I hear people in the peanut gallery say that this means “we need more bi-vocational clergy.” That may be right. But the system we have inherited isn’t built that way and mostly we still are relying on seminary-trained clergy. I had an associate rector years ago who was a pharmacist and a pastor: it was not as simple as it sounds to manage those competing demands. If we really are serious about bi-vocational clergy can’t just wiggle our nose like on Bewitched. It will take vision and purpose and time to make that shift.
In the meantime, what? Here is what seems clearest to me: lay leadership is more important than ever. We will have congregations that have Morning Prayer at least three times a month, for the foreseeable future.
I’m told that when the “new” Prayerbook came out in 1979, many congregations resisted the new “normal” that Eucharist be celebrated every Sunday. They were accustomed to Morning Prayer. Well, now we may be back to the future! See, there is nothing new under the sun! See, if you wait long enough, things circle back! I served recently in two small congregations that cannot afford even a half-time salary for a priest with benefits. They had gone three months without Eucharist until I showed up. Yet they seemed mostly to be doing ok.
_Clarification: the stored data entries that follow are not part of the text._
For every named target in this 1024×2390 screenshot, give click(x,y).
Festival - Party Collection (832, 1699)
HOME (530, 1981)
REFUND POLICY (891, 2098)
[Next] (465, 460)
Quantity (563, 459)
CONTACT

In the early 2000s, I had an opportunity as part of my D.Min. studies to travel to China to explore the Church there. I’ve never forgotten that at a time when bans on worship were being lifted, it became clear the Church there was strong. They’d gone “underground” for decades, worshiping in people’s homes and singing hymns without ordained clergy. Of course they were happy to have an option to gather on Sundays again, but the point is that the Church didn’t die when that was illegal; it just changed.
I think we are in the early stages of a reformation. I don’t have a crystal ball. But the old model of a full-time seminary-trained priest in every congregation (the model may not really be very old, but simply our lived experience if we grew up in the 1950s and 1960s and 1970s in the United States) is not coming back. We are learning, growing, changing, adapting, hoping, trusting, loving our way into a new reality. Always with God’s help.